◆ Problem to work on ◆
Look through the lines below and extract any with the word "handle".

Segment Open

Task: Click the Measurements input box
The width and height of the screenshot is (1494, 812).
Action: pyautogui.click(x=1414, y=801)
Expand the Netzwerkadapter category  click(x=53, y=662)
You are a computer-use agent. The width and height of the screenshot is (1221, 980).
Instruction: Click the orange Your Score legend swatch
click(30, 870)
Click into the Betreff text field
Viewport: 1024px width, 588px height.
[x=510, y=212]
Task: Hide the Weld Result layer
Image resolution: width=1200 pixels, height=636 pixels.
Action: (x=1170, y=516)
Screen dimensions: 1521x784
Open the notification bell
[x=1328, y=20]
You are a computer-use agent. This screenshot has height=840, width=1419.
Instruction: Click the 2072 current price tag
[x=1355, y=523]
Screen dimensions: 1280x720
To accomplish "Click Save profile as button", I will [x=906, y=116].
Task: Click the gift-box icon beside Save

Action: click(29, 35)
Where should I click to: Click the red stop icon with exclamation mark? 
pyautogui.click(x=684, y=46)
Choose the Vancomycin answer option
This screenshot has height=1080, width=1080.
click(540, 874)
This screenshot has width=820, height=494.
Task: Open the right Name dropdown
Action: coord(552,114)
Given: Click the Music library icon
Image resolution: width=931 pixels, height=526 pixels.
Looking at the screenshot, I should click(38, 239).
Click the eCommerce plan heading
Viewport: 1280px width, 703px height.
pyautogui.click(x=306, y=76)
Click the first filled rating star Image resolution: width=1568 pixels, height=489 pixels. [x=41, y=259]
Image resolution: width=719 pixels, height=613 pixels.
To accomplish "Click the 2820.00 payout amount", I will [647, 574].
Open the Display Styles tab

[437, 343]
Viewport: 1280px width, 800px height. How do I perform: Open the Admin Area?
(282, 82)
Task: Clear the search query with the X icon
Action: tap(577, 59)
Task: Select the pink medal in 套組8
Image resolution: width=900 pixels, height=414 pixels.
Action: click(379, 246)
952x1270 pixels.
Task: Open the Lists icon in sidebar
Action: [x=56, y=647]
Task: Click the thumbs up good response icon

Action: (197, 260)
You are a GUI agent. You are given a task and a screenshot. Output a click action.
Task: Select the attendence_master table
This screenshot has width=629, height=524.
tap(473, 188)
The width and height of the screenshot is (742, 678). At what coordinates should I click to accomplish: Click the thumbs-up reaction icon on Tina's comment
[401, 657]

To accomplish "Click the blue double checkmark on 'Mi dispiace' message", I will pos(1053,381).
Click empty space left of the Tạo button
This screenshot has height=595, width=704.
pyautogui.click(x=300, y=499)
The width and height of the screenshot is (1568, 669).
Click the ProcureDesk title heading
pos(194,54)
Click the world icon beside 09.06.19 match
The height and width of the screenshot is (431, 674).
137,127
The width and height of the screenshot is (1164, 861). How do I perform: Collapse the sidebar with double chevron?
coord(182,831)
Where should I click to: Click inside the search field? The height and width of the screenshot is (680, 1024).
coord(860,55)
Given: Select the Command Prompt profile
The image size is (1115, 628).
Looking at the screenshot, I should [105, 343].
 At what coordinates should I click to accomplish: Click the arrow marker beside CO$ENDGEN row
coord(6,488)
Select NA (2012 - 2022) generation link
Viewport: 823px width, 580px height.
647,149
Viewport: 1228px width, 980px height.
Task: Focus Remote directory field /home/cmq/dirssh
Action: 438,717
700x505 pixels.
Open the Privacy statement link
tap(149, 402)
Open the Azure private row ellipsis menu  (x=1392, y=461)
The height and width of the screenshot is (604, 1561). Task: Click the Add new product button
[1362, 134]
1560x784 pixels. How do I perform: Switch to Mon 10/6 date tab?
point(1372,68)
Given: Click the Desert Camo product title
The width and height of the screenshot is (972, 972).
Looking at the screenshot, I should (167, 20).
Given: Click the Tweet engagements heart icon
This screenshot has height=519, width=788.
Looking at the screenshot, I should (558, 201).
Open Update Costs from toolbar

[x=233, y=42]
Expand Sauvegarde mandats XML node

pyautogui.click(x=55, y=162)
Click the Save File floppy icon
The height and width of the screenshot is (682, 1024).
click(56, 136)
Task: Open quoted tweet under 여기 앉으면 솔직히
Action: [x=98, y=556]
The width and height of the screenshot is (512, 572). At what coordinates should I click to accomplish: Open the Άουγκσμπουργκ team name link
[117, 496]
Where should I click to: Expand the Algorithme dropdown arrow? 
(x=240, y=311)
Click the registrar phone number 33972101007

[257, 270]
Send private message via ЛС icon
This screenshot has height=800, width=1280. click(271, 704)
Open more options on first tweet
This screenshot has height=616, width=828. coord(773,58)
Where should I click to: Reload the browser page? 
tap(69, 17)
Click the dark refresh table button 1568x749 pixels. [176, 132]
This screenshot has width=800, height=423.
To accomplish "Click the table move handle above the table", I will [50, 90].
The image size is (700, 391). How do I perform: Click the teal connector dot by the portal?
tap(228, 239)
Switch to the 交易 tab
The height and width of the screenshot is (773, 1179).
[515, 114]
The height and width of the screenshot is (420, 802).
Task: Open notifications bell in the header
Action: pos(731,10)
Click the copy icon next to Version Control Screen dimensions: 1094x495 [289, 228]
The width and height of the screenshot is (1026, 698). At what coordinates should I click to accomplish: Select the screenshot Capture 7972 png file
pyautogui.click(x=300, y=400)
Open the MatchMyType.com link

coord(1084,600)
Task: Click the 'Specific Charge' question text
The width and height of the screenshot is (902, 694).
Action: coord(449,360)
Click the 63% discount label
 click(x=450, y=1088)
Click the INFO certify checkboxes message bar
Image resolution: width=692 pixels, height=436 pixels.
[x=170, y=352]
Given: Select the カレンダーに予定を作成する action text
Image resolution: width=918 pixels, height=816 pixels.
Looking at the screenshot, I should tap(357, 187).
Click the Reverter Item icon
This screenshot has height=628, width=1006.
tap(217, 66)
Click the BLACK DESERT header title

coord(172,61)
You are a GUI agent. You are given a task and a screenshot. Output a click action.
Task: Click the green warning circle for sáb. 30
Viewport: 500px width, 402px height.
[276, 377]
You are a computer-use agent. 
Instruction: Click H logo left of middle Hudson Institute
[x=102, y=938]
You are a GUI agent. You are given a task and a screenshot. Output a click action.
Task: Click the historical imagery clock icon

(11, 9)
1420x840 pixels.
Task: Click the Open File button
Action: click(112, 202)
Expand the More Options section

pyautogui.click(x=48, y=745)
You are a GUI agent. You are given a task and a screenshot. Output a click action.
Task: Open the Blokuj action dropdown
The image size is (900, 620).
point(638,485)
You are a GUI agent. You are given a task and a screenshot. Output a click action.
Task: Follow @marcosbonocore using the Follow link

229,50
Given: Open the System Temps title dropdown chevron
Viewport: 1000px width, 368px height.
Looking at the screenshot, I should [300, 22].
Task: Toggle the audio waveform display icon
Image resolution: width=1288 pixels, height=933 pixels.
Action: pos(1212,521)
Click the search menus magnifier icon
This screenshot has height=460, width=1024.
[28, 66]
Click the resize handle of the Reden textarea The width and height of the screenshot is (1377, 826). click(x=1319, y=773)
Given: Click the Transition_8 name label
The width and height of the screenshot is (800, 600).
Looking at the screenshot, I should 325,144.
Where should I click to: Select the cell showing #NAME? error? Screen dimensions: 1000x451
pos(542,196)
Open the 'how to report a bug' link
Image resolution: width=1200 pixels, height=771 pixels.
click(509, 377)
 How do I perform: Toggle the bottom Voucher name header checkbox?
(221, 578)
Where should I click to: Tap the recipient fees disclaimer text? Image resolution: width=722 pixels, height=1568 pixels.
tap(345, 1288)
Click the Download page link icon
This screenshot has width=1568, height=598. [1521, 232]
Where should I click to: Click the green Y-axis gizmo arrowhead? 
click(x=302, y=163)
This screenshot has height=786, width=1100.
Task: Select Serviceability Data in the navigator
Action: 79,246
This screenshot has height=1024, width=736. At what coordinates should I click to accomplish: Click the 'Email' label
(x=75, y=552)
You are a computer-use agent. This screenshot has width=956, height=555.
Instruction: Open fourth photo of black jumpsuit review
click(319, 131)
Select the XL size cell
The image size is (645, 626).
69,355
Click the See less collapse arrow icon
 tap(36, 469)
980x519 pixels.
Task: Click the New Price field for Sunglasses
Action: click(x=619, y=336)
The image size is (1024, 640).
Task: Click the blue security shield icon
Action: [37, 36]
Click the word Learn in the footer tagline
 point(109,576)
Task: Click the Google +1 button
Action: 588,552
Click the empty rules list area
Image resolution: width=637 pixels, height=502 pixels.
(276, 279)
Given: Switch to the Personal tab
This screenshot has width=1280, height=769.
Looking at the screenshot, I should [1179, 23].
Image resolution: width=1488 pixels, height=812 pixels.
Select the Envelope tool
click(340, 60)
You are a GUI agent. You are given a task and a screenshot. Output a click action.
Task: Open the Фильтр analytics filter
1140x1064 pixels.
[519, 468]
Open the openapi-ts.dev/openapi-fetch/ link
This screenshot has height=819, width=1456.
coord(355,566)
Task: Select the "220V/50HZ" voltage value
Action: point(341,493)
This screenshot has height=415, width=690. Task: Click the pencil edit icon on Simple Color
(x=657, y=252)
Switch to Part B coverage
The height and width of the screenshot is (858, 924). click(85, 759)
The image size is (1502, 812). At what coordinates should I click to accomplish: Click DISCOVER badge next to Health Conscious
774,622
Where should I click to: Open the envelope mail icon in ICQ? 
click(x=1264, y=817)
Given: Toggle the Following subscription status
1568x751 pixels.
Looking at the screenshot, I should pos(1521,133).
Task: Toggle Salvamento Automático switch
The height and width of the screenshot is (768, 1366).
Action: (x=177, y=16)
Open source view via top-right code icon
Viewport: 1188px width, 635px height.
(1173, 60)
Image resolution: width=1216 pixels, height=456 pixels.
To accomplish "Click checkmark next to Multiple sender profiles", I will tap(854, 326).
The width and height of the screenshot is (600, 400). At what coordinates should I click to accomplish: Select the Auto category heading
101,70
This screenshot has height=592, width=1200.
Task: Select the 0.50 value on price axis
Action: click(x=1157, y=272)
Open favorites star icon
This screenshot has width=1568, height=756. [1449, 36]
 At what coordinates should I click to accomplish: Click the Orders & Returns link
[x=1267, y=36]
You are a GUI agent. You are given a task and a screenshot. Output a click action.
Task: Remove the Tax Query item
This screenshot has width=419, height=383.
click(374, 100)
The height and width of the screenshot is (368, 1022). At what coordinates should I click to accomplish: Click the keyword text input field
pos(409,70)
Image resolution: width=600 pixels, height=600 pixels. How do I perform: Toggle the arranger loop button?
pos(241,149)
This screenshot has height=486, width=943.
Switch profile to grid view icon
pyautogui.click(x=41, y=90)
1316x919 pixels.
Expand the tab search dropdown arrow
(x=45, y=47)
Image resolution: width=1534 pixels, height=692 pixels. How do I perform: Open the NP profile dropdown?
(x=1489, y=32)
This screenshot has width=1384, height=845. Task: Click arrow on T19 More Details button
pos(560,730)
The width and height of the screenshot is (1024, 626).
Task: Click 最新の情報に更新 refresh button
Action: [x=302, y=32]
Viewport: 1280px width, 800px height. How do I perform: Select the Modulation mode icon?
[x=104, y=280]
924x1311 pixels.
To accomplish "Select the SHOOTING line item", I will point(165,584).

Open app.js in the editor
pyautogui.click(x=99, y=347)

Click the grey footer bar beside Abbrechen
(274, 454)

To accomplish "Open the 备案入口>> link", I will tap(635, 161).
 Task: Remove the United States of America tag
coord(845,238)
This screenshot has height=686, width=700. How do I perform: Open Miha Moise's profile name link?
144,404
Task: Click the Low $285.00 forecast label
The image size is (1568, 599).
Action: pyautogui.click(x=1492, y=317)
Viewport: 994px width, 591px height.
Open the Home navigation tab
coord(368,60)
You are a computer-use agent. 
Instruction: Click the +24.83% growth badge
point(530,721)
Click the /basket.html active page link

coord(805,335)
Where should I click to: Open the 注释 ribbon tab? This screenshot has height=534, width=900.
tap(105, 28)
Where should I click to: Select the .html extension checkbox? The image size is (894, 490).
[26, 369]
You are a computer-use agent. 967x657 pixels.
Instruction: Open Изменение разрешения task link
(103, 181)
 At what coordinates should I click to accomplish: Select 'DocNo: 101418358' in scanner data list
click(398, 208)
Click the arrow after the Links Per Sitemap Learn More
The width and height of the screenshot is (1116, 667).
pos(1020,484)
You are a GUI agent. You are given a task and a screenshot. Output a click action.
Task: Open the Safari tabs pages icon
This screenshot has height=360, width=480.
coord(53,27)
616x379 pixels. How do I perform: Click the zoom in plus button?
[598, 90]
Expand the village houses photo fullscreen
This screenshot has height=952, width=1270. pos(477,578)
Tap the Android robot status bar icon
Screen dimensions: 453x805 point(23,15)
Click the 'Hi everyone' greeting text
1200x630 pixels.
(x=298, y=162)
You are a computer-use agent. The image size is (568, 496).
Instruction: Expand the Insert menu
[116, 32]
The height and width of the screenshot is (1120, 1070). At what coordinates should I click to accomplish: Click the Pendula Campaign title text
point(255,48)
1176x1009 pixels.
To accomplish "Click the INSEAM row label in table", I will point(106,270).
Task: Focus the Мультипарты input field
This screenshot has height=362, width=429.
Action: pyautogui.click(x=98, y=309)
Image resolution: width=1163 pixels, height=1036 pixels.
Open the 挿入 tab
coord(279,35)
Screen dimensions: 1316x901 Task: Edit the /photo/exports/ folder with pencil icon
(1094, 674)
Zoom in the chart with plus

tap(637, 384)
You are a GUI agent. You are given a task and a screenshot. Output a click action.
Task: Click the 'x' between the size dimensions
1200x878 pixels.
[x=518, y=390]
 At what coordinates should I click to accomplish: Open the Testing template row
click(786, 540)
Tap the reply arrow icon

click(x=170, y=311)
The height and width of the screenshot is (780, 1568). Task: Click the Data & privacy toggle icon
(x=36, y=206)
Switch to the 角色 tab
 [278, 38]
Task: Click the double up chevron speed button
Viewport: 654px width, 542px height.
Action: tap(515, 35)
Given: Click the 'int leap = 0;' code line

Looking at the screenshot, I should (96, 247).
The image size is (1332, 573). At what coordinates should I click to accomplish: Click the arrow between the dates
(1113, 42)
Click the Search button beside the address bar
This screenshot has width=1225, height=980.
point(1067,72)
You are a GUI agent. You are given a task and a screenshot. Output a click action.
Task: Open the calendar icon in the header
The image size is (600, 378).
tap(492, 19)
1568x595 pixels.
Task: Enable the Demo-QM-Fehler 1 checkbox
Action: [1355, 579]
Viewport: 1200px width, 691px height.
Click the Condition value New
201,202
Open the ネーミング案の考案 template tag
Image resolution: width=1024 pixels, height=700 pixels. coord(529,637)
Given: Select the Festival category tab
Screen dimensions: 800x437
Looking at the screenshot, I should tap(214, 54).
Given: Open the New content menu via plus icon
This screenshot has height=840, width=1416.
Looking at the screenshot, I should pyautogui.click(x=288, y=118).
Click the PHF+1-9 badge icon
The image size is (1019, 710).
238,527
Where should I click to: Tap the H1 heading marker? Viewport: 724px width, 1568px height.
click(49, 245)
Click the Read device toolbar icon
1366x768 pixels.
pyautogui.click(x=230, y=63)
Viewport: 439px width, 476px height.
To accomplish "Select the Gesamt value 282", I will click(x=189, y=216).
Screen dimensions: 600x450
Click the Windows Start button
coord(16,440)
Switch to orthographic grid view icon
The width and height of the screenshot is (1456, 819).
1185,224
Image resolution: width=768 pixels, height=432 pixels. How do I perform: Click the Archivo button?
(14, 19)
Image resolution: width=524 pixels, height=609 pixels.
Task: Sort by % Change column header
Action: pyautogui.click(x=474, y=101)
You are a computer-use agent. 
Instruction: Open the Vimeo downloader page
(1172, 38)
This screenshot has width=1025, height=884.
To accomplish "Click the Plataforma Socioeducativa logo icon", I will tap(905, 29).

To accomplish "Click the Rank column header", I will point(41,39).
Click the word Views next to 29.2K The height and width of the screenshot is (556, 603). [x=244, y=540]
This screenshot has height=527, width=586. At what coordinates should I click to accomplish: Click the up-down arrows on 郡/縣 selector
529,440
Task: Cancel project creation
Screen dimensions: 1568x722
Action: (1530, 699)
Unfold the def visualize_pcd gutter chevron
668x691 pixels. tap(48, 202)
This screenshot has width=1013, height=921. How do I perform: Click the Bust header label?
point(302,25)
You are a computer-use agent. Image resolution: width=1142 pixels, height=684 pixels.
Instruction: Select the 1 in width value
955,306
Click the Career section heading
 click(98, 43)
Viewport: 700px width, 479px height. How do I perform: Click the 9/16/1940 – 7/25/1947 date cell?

Segment Closed

◆ Completed exercise ◆
To accomplish "Click the table move handle above the table", I will [50, 90].
Click the resize handle of the Reden textarea The width and height of the screenshot is (1377, 826). click(x=1319, y=773)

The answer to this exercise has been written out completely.